▸ Trecho da página:

Relação profissional e humana: a ética entre psicólogo e paciente
Resumidamente, o bom senso deve imperar na relação entre os envolvidos (paciente e psicólogo). Muito embora haja lacunas nas leis que regem tais condutas profissionais, é sempre importante contextualizar estes preceitos. Afinal, a sociedade é dinâmica e cada caso tem sua relevância. Nesse viés, nada deve ser excessivamente rígido. Igualmente, as condutas devem lidar de forma responsável com a particularidade das pessoas, da profissão e do elo entre essas partes.
Ao considerar que a relação terapêutica deve se ater ao consultório, não há, em tese, justificativa plausível para bisbilhotar a intimidade ou fazer um monitoramento full time na vida particular dos pacientes. Obviamente, que sou grato pelo prestígio de ter meus pacientes e ex-pacientes acompanhando um pouco do meu trabalho nas redes sociais. Contudo, opto por não segui-los, ao não ser, que isso se mostre relevante no que tange à questão terapêutica.
Em contrapartida, cabe destacar que, ao longo de todos esses anos que exerço a carreira clínica, raramente precisei utilizar de expedientes dessa categoria. Mas, claro, já houve exceções!
E festa de aniversário, pode?
Seguindo o raciocínio, recordo de uma exceção. Numa fase terapêutica na qual buscava encorajar um paciente a ampliar seus relacionamentos sociais, algo inusitado aconteceu. Numa sessão, ao incentivá-lo a reunir pessoas próximas, além dos seus pais, para sua festa de aniversário, ele afirmou que dificilmente alguém aceitaria ao seu convite. Ou seja, foi resistente. Assim, ao me posicionar de forma contrária, o jovem foi muito ágil e sagaz: “Então você é meu primeiro convidado para essa festa“. Tal comportamento – clinicamente relevante – me deixou bastante feliz e orgulhoso. Com isto, minha resposta, entendendo a importância terapêutica daquele convite, não poderia ser outra: “sim“. Assim, situação semelhante acontecendo no tocante às redes sociais, obviamente procuraria atender.

▸ Experimente: Reproduza fielmente, do texto acima sobre a ética entre psicólogo e paciente, a passagem que vai de "Ao considerar que" até "à questão terapêutica.".

(Entradas de dados armazenadas)
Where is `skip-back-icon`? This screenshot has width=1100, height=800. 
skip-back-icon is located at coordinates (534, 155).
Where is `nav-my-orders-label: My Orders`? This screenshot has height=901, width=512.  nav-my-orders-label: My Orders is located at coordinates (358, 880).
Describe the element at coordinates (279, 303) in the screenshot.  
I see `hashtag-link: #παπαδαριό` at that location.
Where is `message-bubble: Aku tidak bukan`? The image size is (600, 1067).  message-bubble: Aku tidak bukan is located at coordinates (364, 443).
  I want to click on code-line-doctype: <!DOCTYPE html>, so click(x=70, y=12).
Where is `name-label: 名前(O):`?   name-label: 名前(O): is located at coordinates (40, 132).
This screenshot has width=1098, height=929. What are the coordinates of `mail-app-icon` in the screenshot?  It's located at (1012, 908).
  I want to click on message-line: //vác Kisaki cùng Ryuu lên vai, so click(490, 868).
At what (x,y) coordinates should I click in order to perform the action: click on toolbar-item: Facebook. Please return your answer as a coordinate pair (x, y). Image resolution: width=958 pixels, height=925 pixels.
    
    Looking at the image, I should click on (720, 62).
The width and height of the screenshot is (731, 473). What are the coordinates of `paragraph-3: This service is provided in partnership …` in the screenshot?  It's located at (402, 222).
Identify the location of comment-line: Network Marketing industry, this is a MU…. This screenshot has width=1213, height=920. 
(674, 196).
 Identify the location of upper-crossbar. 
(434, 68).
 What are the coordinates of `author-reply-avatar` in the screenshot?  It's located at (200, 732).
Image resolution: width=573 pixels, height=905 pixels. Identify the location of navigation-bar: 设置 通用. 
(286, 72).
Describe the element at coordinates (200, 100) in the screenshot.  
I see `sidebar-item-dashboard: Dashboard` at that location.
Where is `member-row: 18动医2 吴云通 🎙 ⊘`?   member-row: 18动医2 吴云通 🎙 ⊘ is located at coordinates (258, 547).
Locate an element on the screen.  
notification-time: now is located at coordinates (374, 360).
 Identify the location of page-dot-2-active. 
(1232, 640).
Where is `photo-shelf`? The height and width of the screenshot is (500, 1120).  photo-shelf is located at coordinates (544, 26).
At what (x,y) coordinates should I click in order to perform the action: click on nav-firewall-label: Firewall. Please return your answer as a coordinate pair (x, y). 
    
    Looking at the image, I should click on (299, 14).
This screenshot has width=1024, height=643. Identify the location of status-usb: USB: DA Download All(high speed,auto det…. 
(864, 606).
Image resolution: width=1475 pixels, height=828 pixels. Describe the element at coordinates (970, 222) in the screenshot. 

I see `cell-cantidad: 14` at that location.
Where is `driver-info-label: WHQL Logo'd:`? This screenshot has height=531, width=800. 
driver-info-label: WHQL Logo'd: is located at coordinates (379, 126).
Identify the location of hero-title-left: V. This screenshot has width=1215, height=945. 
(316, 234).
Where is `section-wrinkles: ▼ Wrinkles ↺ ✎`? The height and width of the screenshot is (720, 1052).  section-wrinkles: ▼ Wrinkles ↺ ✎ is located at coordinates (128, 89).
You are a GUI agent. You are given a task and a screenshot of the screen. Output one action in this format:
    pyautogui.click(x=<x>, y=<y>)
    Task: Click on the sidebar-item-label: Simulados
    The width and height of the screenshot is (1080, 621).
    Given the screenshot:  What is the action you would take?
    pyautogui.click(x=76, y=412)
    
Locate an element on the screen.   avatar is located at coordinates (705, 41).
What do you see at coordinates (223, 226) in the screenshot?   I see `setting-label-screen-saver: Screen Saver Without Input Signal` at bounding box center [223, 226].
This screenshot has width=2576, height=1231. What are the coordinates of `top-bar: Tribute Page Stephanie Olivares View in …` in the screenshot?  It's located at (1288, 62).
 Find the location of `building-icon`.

▸ Resolução do exercício:
Ao considerar que a relação terapêutica deve se ater ao consultório, não há, em tese, justificativa plausível para bisbilhotar a intimidade ou fazer um monitoramento full time na vida particular dos pacientes. Obviamente, que sou grato pelo prestígio de ter meus pacientes e ex-pacientes acompanhando um pouco do meu trabalho nas redes sociais. Contudo, opto por não segui-los, ao não ser, que isso se mostre relevante no que tange à questão terapêutica.